Had a lazy first day wandering around the city, taking in the very few sights, getting lost up the many many sidestreets, and returning to the comfort of my lovely room when there were random downpours. When the rain stopped I ventured out for a baguette and booked myself onto an overnight Halong Bay trip with the backpacker's hostel for the Friday/Saturday, and was informed it was mostly boys going, oh poor me.

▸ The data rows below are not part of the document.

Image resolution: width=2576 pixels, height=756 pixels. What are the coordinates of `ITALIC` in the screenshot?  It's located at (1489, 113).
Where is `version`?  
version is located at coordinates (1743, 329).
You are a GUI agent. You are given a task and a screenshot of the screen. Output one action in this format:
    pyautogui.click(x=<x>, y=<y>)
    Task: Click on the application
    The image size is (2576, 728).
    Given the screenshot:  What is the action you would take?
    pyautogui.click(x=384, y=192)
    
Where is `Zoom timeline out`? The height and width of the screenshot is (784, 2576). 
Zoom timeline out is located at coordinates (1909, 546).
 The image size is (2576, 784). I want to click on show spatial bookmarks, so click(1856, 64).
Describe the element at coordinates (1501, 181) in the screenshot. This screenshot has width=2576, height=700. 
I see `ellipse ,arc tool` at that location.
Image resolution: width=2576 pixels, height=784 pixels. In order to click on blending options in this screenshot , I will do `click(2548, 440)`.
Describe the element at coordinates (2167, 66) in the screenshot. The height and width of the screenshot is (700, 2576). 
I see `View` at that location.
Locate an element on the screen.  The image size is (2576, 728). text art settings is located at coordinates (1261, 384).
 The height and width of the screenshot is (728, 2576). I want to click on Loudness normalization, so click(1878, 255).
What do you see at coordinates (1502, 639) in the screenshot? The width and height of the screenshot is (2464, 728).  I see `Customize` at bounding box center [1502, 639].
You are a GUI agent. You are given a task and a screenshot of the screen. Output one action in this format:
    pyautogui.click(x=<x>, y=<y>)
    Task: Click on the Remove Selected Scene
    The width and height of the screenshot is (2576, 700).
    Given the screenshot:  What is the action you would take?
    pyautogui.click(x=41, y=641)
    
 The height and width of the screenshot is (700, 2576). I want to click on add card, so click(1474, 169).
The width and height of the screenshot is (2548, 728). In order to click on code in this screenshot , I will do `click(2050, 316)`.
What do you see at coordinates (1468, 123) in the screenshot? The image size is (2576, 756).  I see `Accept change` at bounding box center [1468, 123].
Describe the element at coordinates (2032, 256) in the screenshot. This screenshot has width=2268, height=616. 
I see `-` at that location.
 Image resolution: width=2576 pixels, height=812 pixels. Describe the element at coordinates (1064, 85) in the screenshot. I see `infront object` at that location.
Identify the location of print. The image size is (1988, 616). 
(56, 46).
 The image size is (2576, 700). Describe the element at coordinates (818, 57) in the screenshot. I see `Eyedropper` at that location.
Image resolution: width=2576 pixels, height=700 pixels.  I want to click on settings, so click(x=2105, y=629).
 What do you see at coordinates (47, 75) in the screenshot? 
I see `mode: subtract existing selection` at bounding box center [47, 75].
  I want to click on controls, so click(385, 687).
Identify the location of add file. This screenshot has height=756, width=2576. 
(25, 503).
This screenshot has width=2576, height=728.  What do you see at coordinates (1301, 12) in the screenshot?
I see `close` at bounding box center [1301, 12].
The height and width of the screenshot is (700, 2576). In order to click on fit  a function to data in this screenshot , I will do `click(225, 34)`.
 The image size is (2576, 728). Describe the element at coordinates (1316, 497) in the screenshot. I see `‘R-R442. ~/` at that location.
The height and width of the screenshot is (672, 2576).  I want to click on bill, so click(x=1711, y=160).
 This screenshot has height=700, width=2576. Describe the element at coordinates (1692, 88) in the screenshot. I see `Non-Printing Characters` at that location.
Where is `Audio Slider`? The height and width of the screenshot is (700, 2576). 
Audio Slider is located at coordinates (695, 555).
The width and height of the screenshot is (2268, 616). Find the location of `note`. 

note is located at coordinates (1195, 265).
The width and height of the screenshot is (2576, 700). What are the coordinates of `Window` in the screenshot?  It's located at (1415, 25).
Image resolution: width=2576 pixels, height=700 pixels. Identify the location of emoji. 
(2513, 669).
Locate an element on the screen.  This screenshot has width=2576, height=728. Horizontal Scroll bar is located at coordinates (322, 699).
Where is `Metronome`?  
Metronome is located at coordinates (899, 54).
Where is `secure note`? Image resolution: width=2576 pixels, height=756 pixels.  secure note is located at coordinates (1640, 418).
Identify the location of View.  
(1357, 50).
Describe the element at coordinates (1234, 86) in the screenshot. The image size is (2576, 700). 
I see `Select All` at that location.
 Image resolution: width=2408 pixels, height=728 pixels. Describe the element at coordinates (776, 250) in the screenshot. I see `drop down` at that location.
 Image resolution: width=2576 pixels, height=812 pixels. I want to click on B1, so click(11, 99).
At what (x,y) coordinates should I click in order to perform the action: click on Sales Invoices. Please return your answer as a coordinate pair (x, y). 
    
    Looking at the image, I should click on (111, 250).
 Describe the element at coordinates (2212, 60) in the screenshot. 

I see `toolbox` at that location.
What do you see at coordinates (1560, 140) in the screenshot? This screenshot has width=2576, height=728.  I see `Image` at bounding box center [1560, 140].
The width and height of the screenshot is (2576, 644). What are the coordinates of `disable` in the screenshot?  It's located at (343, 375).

In the evening I went for a drinks with... wait for it... my mum's cousin's son Dominic, who's been living in Hanoi for yonks, and his mateys. Whilst waiting on the crossroads where we'd arranged to meet him I bumped into a girl I'd met on my teacher training orientation last October, and again on Ko Samet in the wee small hours back in February, who's now doing teacher training in Hanoi... small teacher world! Had a fab time with Dom and Co, got a crash course in Vietnamese and the local cuisine, and tried two of the local beers. I do sometimes wonder if I really am just doing a beer tour of Asia. Ended up having a very late night and had to wake up the poor guy at my hotel who slept on a mattress in the foyer to let me in, felt sooo guilty!!
Hunted down a camera shop Dom recommended and got myself sorted out with a second-hand camera, then went on a snap happy jolly around the city. Decided after the previous days laziness I should do something cultural so booked myself a fourth-row seat at the water puppet show. It was interesting to say the least. Obviously didn't understand a word of it and the music sounded more like a dozen cats being strangled simulataneously, and to be honest the puppets were a little bit on the scary side, but it was good to see once.
I added to my culturalness that evening by meeting up with Dom and everyone at a backstreet cinema. I was maybe a little too excited when I learned that there was free popcorn. We watched a documentary about WW2 from 1938. Obviously a serious and emotive topic, and we probably shouldn't have found some bits as funny as we did, but the narrator was hilarious. I also found it particularly amusing when an image flashed up of the front page of a newpaper declaring the war was over in big bold letters, and then directly underneath an article about a farmer dying after an incident with a tractor! Afterwards we went up an alley and I tried a new Vietnamese noddle soup dish and gave iced tea another chance. The next day I had to get up bright and early for Halong Bay, although I still stayed up til gone 1am watching a crappy movie, why oh why!??